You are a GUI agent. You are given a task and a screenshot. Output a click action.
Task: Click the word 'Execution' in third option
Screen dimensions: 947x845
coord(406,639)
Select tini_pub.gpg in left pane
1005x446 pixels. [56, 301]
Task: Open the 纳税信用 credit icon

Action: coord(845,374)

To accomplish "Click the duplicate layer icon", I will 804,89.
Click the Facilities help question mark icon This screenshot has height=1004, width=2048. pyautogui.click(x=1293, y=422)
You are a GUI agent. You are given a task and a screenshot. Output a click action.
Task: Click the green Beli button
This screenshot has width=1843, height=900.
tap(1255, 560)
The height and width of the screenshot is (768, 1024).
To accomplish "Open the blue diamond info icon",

_ _ _ _

- TASK:
Which lines of the data include the string "accomplish"? Copy each of them.

- COMPLETED EXERCISE:
To accomplish "Click the duplicate layer icon", I will 804,89.
To accomplish "Open the blue diamond info icon",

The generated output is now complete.